Friday, August 15, 2008

Well, Crap.

Damn, damn, damn. I don't usually swear, in fact, I can't really do it. Once in the heat of an argument with Ben I told him he was being an a**hole and right then the argument was over because he busted up laughing! So, the swearing is proof of my frustration right now. I was so happy about my 2.4 lb loss last week . . . I had finally broken through the slump--and now I have to report a stupid 2.6 lb gain!! How frustrating is that?

I got an email yesterday from an old friend asking me how I stay so positive . . . unfortunately, I'm not feeling so positive today! I'm not giving up, that's for sure, but I certainly don't feel extra motivated. I'm racking my brain thinking about this week and what I did wrong. The biggest concern I can think of is that I was not very stringent about journaling this week. There were a couple of days when it was past lunchtime before I actually recorded what I had eaten that day. That's probably not very smart. It's just too easy to put things in your mouth and then forget you ate them!

I exercised pretty well, although my knee is bugging me (surgery coming up on October 9th), so I didn't push myself like I usually do. I like to exercise, and I try to get in a workout at least five out of seven days, but I find that my food choices make a much bigger difference than my workouts. I like to feel like I'm building muscle tone and I'm trying really hard to rid myself of the "muffin top", so the exercise definitely makes a difference in body composition. I firmly believe that a person can be extremely thin and yet completely out of shape. That's not my goal, so I work hard to get enough exercise. For me though, the exercise is about 15% of the equation and food choices are 85%. I see much better results when I make better food choices.

So, my goals for this week are to journal faithfully--to count every single thing I put in my mouth. At meetings I've heard that "BLT's" (bites, licks and tastes) can make a big difference. Also I'm going to work harder on meeting the 8 Good Health Guidelines which are:
  1. Eat at least 5 servings of fruits and vegetables daily
  2. Choose whole-grain foods whenever possible
  3. Include 2 servings of milk products each day
  4. Drink at least 6 glasses of water each day
  5. Have some healthy oil each day (2 tsp of olive, canola, safflower or flaxseed oil).
  6. Make sure you get enough protein (2 servings each day)
  7. Limit added sugar and alcohol
  8. Take a multi-vitamin each day
Oh! I thought of one more thing . . . I've been buying the 100-calorie pack snacks lately, for me and for the kids, and this week I definitely ate too many of them. They're supposed to be an every-once-in-a-while snack and I've been eating a few a day. That's definitely abuse of the 100-calorie pack system! I really need to cut down on the snacky stuff and use my points for fruits, veggies, protein, and whole grains. Now, that's a good idea!

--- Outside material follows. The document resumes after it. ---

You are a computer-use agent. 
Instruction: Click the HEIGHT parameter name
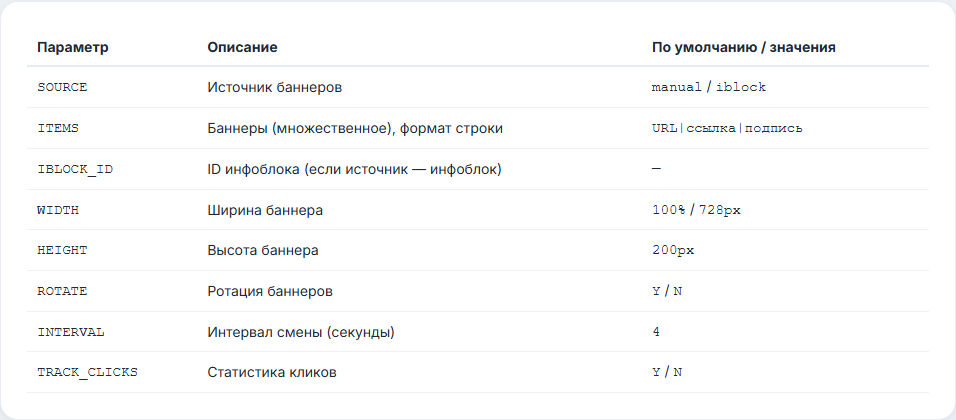tap(62, 251)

I'm over the gain . . .WHATEVER! I'll just do my best this week and see if I can beat it next Friday.

2 comments:

Jamie said...

When I read the first sentence, I had to double check to make sure I was reading the blog I thought I was!! Too funny.

I know it's disappointing, but I'm glad to see you're not too discouraged. And while it's nice to lose weight, the fact that you are making better choices than you were before and getting a healthier body in the process, is encouraging. Eventually those darn 2 points will leave for good! Don't give up!

Heather said...

Hi! Do you weigh yourself at home? I spent $40 or so at Costco on a good digital scale to keep at home. I don't weigh every day, but a couple times a week in the morning to help me know how things are going. Then I know if I'm creeping up a half a pound or something and I can work harder before Friday rolls around! It also works well the other way around; I usually do much better on my eating if I weigh myself and discover I've lost that day--I don't want to mess up what I've accomplished. Just a thought! Hang in there!